# 6 volt lead acid battery Question; please help.



## Longrifle2506 (Sep 19, 2009)

I know it is said that you shouldn't completly drain or deeply discharge a rechargeable battery or it can shorten the batteries life. I just bought a brand new 6 volt non spillable lead acid rechargeable for my Optronics Varmint Light kit and I came home and wanted to discharge because it seemed to have a lot of charge. WELL, I LET IT GO TOO LONG AND IT WENT COMPLETELY DEAD. DO YOU THINK THAT IF I DON'T DO IT AGAIN WILL MY BATTERY BE OK? thanks in advance


----------



## filibuster (Sep 19, 2009)

To preserve the life of any lead acid battery it's best not to discharge it more than 50%. 

When a lead acid battery is over discharged the lead plates inside the battery get coated with sulfur compound which can permanently limit the capacity of the battery. 

The longer a lead acid battery remains in the discharged state the worse it is for the battery. 

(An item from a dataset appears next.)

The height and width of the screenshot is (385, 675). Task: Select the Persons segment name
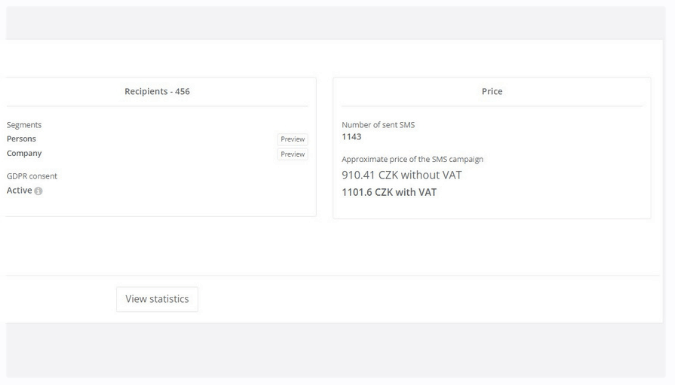click(21, 139)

Most lead acid batteries are shipped fully charged from the manufacturer but depending on how long they are "on the shelf" will determine their charge state when you buy it. 

As best as possible, after use always recharge a lead acid battery as soon as possible leaving it in a completely charged state until next use. This is much more important for lead acid type batteries than other battery chemistry because in a discharged state is when sulfation occurs.

Your battery may not be ruined but it could have suffered some ill effects from being over discharged.

Here's some info that may help with this question:
http://www.batteryuniversity.com/parttwo-35.htm


----------



## Mr Happy (Sep 19, 2009)

Longrifle2506 said:


> I know it is said that you shouldn't completly drain or deeply discharge a rechargeable battery or it can shorten the batteries life.


It depends on the kind of battery. There are many kinds of rechargeable battery such as lead acid, NiMH, NiCd, lithium ion etc. Some can be deeply discharged better than others.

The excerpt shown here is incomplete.